From: Michal Hocko <mhocko@kernel.org>
To: TSUKADA Koutaro <tsukada@ascade.co.jp>
Cc: Mike Kravetz <mike.kravetz@oracle.com>,
Johannes Weiner <hannes@cmpxchg.org>,
Vladimir Davydov <vdavydov.dev@gmail.com>,
Jonathan Corbet <corbet@lwn.net>,
"Luis R. Rodriguez" <mcgrof@kernel.org>,
Kees Cook <keescook@chromium.org>,
Andrew Morton <akpm@linux-foundation.org>,
Roman Gushchin <guro@fb.com>,
David Rientjes <rientjes@google.com>,
"Aneesh Kumar K.V" <aneesh.kumar@linux.vnet.ibm.com>,
Naoya Horiguchi <n-horiguchi@ah.jp.nec.com>,
Anshuman Khandual <khandual@linux.vnet.ibm.com>,
Marc-Andre Lureau <marcandre.lureau@redhat.com>,
Punit Agrawal <punit.agrawal@arm.com>,
Dan Williams <dan.j.williams@intel.com>,
Vlastimil Babka <vbabka@suse.cz>,
linux-doc@vger.kernel.org, linux-kernel@vger.kernel.org,
linux-fsdevel@vger.kernel.org, linux-mm@kvack.org,
cgroups@vger.kernel.org
Subject: Re: [PATCH v2 0/7] mm: pages for hugetlb's overcommit may be able to charge to memcg
Date: Thu, 24 May 2018 15:24:14 +0200 [thread overview]

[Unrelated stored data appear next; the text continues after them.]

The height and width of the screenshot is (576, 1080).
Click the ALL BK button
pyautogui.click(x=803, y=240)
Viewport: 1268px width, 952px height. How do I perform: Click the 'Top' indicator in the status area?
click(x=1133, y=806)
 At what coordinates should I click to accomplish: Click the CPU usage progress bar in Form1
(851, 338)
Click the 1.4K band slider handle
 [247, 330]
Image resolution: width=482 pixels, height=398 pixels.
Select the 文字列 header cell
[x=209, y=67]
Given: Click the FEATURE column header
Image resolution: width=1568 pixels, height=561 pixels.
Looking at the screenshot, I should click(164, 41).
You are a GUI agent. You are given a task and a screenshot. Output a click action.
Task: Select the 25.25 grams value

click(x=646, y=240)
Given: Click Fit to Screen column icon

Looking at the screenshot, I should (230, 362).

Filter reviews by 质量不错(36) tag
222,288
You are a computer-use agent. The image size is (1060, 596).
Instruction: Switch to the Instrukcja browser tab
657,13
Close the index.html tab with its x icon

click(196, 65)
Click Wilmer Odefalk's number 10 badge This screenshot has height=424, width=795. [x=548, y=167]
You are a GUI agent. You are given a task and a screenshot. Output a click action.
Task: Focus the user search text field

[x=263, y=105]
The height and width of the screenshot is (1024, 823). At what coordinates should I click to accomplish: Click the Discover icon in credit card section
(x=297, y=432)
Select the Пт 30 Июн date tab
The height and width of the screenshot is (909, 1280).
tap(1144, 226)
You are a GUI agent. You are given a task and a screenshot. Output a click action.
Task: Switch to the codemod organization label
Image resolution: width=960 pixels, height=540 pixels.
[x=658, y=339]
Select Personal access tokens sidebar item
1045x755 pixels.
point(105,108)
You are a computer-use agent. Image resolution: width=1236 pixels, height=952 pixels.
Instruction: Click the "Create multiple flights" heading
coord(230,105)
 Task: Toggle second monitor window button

Message-ID: <20180524132414.GI20441@dhcp22.suse.cz> (raw)
In-Reply-To: <b2afbff6-b59f-7105-3808-64d41bd4a3a8@ascade.co.jp>
On Thu 24-05-18 21:58:49, TSUKADA Koutaro wrote:
> On 2018/05/24 17:20, Michal Hocko wrote:
> > On Thu 24-05-18 13:39:59, TSUKADA Koutaro wrote:
> >> On 2018/05/23 3:54, Michal Hocko wrote:
> > [...]
> >>> I am also quite confused why you keep distinguishing surplus hugetlb
> >>> pages from regular preallocated ones. Being a surplus page is an
> >>> implementation detail that we use for an internal accounting rather than
> >>> something to exhibit to the userspace even more than we do currently.
> >>
> >> I apologize for having confused.
> >>
> >> The hugetlb pages obtained from the pool do not waste the buddy pool.
> >
> > Because they have already allocated from the buddy allocator so the end
> > result is very same.
> >
> >> On
> >> the other hand, surplus hugetlb pages waste the buddy pool. Due to this
> >> difference in property, I thought it could be distinguished.
> >
> > But this is simply not correct. Surplus pages are fluid. If you increase
> > the hugetlb size they will become regular persistent hugetlb pages.
>
> I really can not understand what's wrong with this. That page is obviously
> released before being added to the persistent pool, and at that time it is
> uncharged from memcg to which the task belongs(This assumes my patch-set).
> After that, the same page obtained from the pool is not surplus hugepage
> so it will not be charged to memcg again.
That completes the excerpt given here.